►
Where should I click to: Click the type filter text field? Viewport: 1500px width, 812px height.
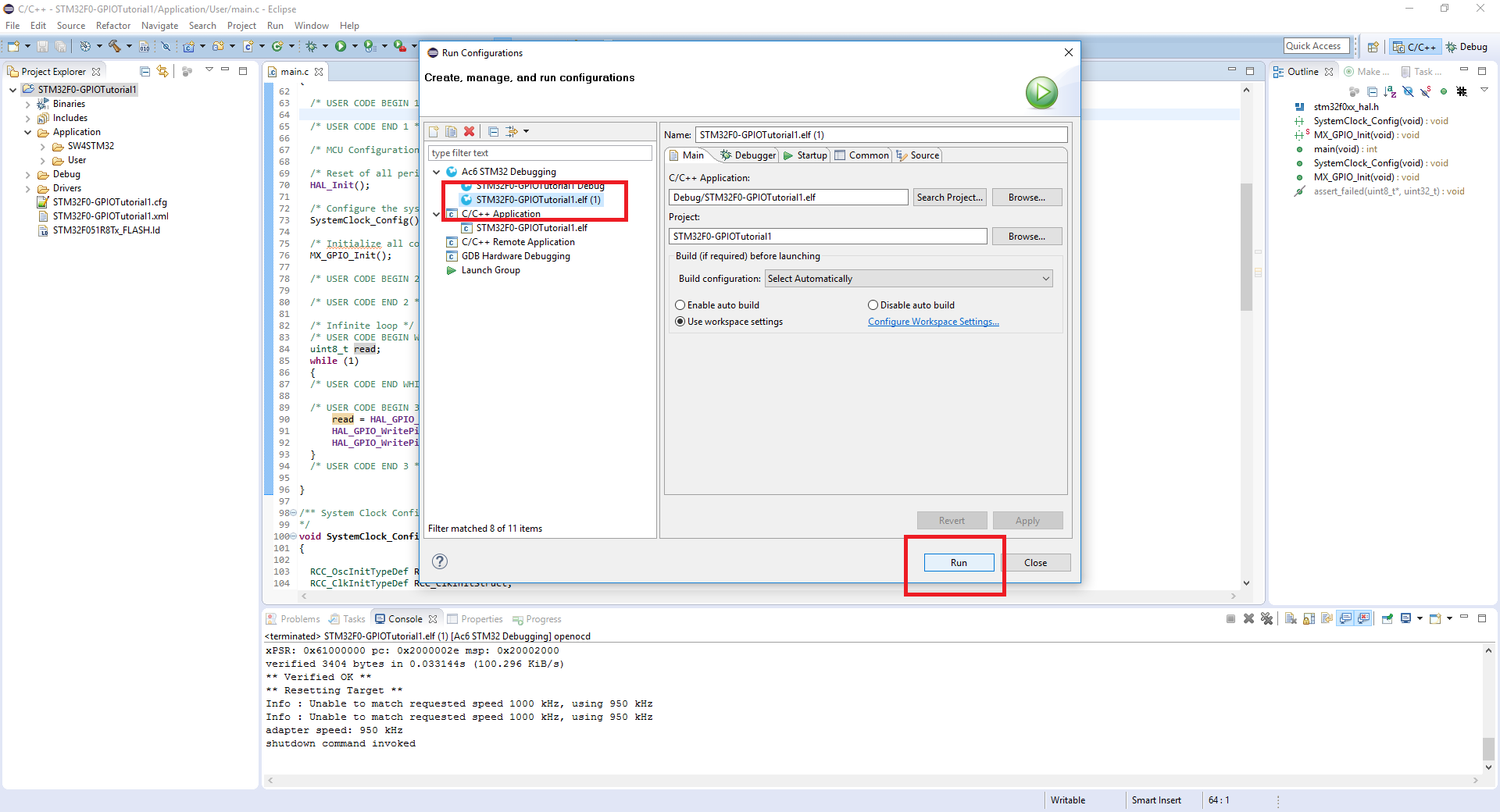539,153
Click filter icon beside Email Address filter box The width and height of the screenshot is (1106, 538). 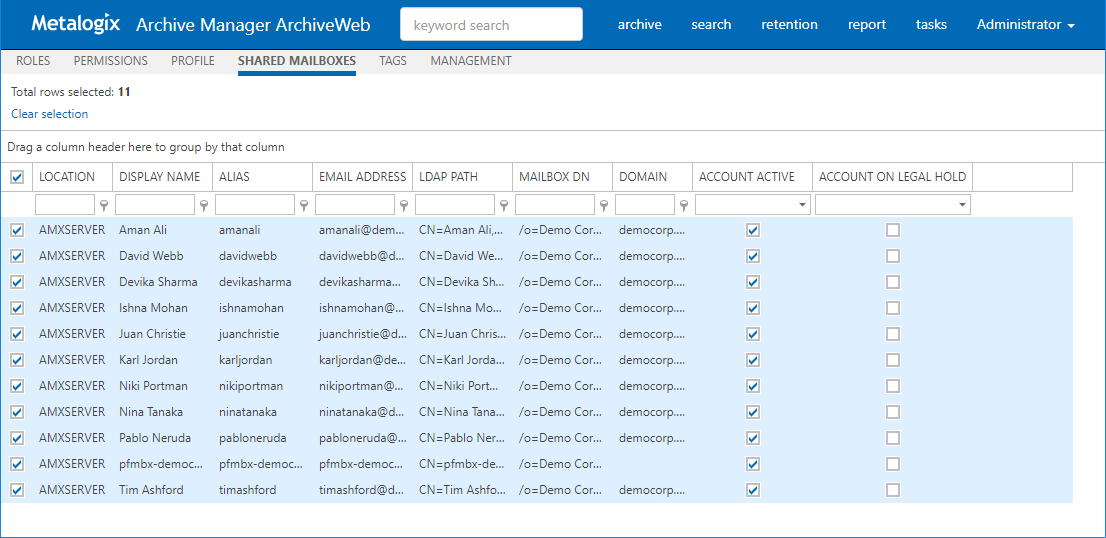click(x=404, y=205)
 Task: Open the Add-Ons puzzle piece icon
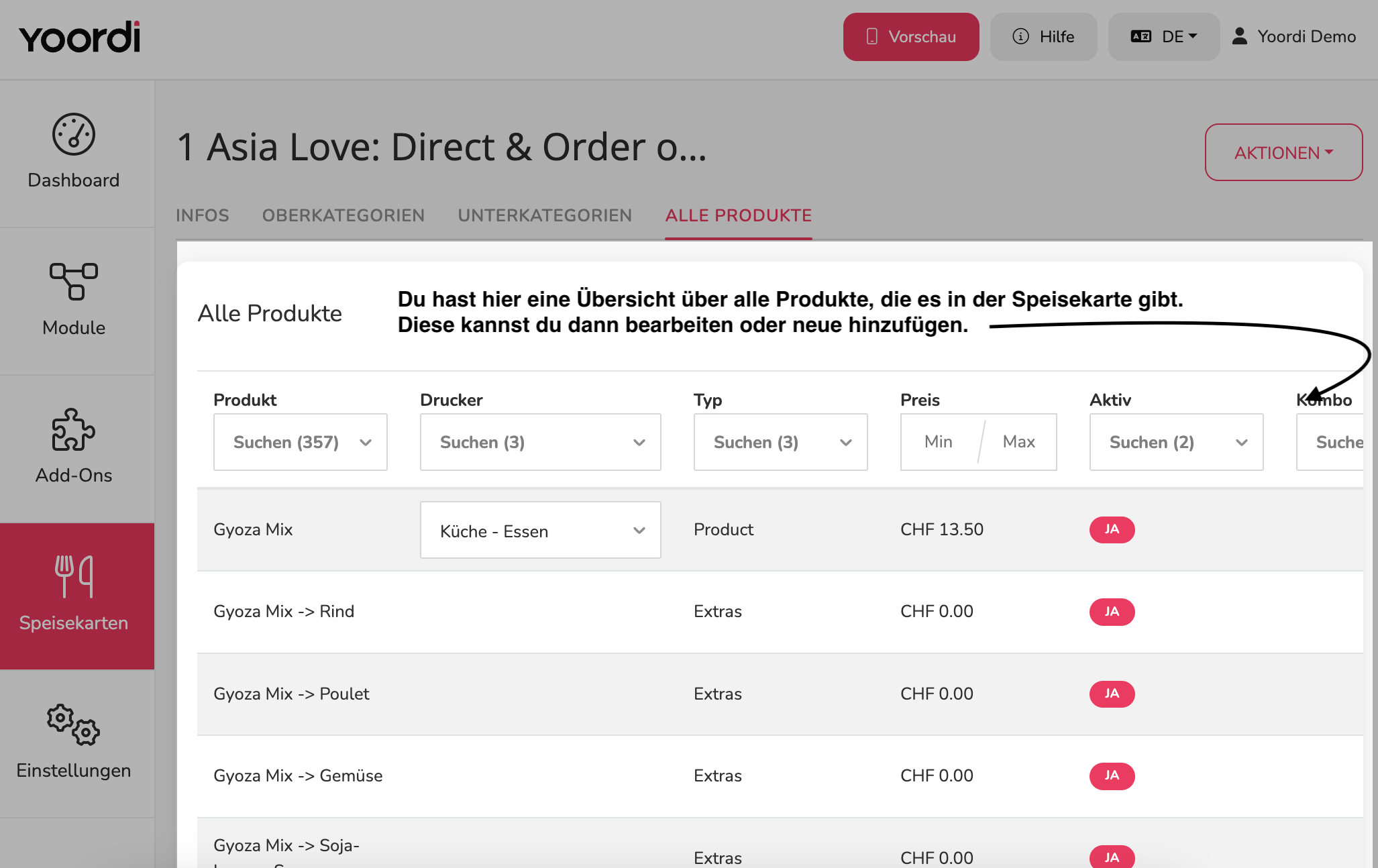pyautogui.click(x=74, y=429)
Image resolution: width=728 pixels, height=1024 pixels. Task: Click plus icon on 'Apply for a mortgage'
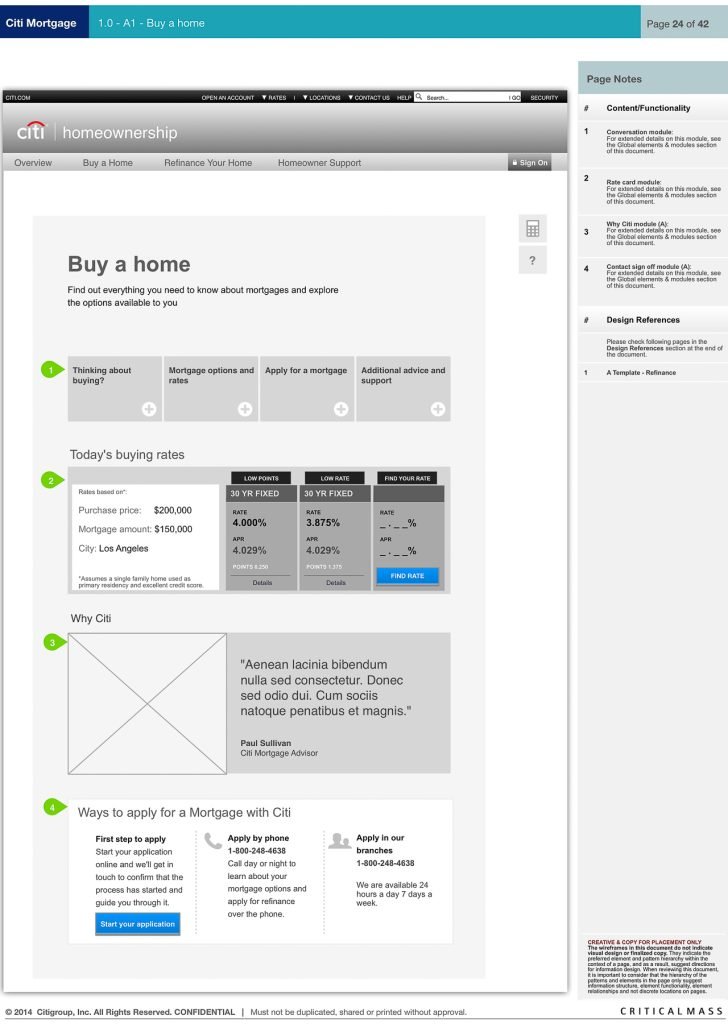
◄
* EXERCISE DESCRIPTION
All lines from the one bearing "Task: Open the Add-Ons puzzle piece icon" through the last line of the records, and only those, should be duplicated exactly; no picture belongs in the copy.

* SOLVED PROBLEM
 Task: Open the Add-Ons puzzle piece icon
pyautogui.click(x=74, y=429)
Image resolution: width=728 pixels, height=1024 pixels. Task: Click plus icon on 'Apply for a mortgage'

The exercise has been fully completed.